The combination of amortization period and payment types means the loan will be paid off before the couple reaches their planned retirement age of 65.


Gary and Eva review the numbers and the potential risks associated with borrowing to invest. They know that the loan must be paid back, regardless of the value of the investments, but are comfortable with the risk.

Based on an annual rate of return of 6% - after 15 years, Gary and Eva will have paid out a total of $200,000 in principal and $61,800 in interest.

However, their investment savings will be worth $479,311, a net gain of $217,511 that will help them achieve their retirement goals.

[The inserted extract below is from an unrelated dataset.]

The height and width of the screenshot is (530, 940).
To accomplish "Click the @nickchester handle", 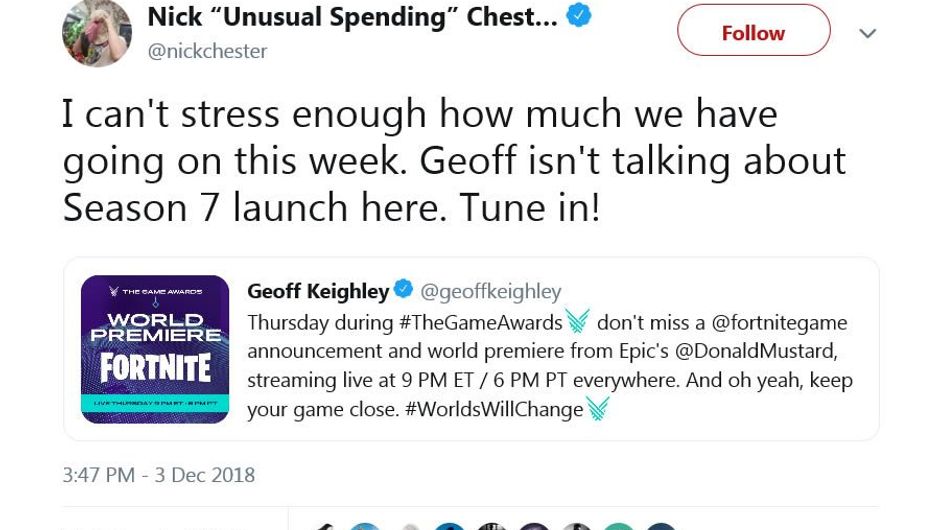I will 207,51.
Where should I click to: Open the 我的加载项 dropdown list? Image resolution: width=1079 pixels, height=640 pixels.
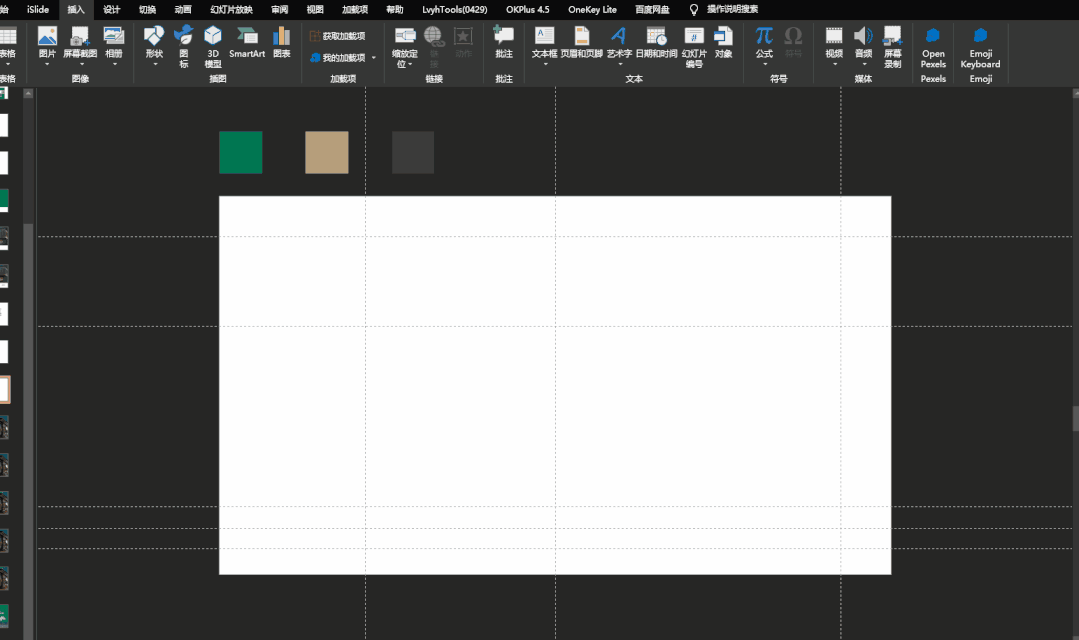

  • Value of $200,000 investment after 15 years is $479,311.
  • $61,800 Interest paid
  • $200,000 Loan amount
  • $217,511 Net gain
Graph - Value of $200,000 Investment After 15 Years

Calculations are for illustration purposes only. Actual rates and amounts may differ. Investment Loan Stories, and the figures contained therein, are hypothetical examples and are not intended to project or predict actual results. Please Note: The images of persons featured on this web site are images of models and are used for illustrative purposes only; none of these images are actual clients of B2B Bank.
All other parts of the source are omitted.